With the example you seggested I can keep track of historical cost (or in my case hourly rates), that’s good but I would like for example, after some months, get the total cost of a user activities.

To get an accurate cost I need that all activities keep the hourly rate at the moment they were created.

How can I generate that sort of calculation?

The only way I found is rename the user name (for example mark_old) when the hourly rate change occur and re-create the user name (mark) and start using it from now on…

Dear @harlock,

Hopeful the below is what you are looking for, this is a kind of most basic structure to build.

Obviously the activities can be named or referenced from another table, to be able to add other relevant info.

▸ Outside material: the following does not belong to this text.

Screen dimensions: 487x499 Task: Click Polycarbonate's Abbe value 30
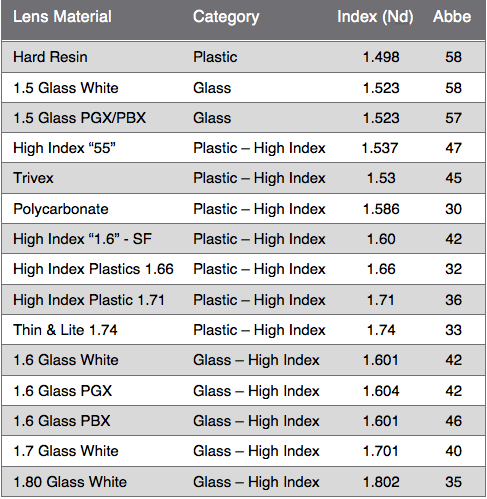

…yes thanks, I already summarize and filter cost with external tables; but regarding historical data preservation…do you think that renaming the user name when the hourly rate change, as I did in my last example could be the right pattern?

Dear @harlock,

As mentioned before, it’s necessary to move the records to an external table, with the use of buttons, so that the reference with the hour rate will be disconnected.

Here another great sample with different rates from @BenLee
Pay Tracker Template

I am sorry not to be able to work out a more detailed sample, as I am up to travel. :oncoming_automobile:

I see a few solutions:

  1. Don’t use a formula column to look up cost for each task — but use an input column and somehow populate it with the client’s current rate (e.g. make a select control to choose current client and a dedicated button to create a new task, which will fill in the rate from the selected client)

  2. Use three columns: a formula one for the lookup, an input one for manual override, and the third one for resulting rate (e.g. [Custom cost].IfBlank([Regular cost])) But this won’t work nicely if you want to update the rate once and have all new tasks have it.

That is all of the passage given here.